Piazza Plebiscito, and from here, Palazzo Reale, one of the most important residences of the Bourbons royal house, to discover every secret corner of the city in the shadow of Vesuvius, from the central Via Toledo to the elegant area of Chiaia, passing through the historic centre.
The Sansevero Chapel is an intertwining of art and esotericism located in the historic centre of Naples. Jewel of the world artistic heritage, inside you can admire the statue of the veiled Christ placed in the centre of the nave, one of the most beautiful and evocative sculptures in the world.

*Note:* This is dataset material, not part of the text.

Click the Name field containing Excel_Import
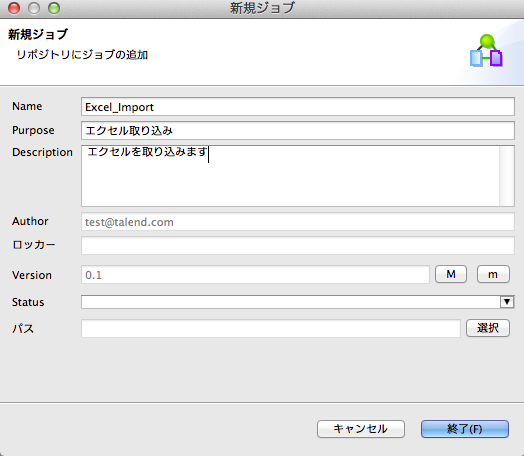The width and height of the screenshot is (524, 456). pyautogui.click(x=298, y=107)
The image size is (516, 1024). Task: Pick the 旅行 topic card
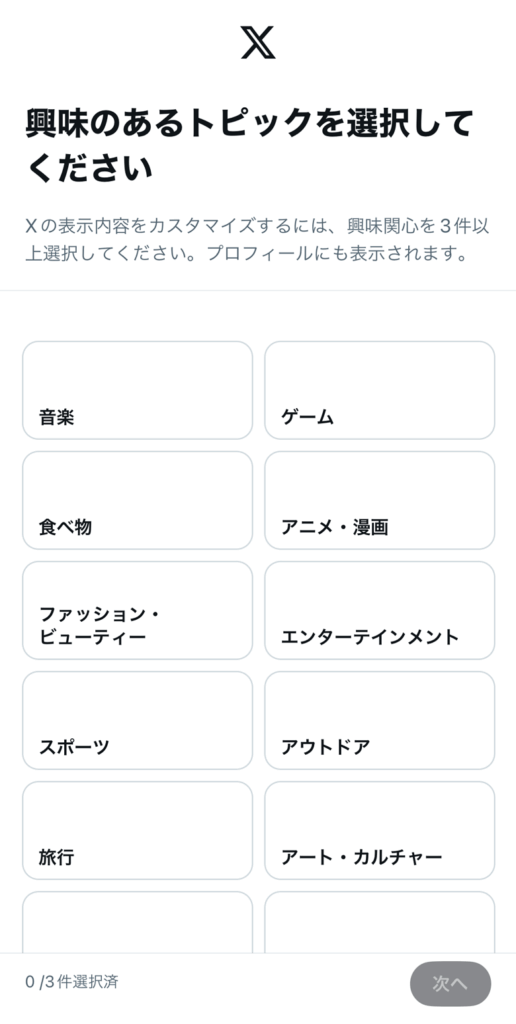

Many, in fact, believed that its transparency was the result of an alchemical process of “marbling” carried out by the Prince of Sansevero personally.
In the underground of the Chapel you can see the famous anatomical machines are visible.
These are the true skeletons of a man and a woman surrounded by the circulatory system in an exceptional state of conservation.
Underground Naples; forty meters below the loud and busy streets, there is a different world, still partially unexplored, extensive cavities, isolated in their millenary silence yet closely connected to the city on the surface.
The National Archaeological Museum of Naples, one of the first established in Europe, located in a monumental seventeenth-century and early nineteenth-century palace, can boast the richest and most valuable heritage of works of art and artefacts of archaeological interest in Italy.
In it are exposed over three thousand objects of exemplary value in various thematic sections and preserved hundreds of thousands of artefacts dating from prehistoric times to late antiquity, from various ancient sites of the South.
The palace of Capodimonte is a royal palace located on a hill surrounded by an extensive park.
It was the historical residence of the Bourbons of Naples, but also of the Bonaparte and Murat as well as of the Savoy.
In the Royal Apartments you can still find the furniture that belonged to the dynastic families who lived in the house; among the prominent elements: porcelains, objects of daily life and sculptures and paintings by Italian and European artists of the eighteenth and nineteenth centuries.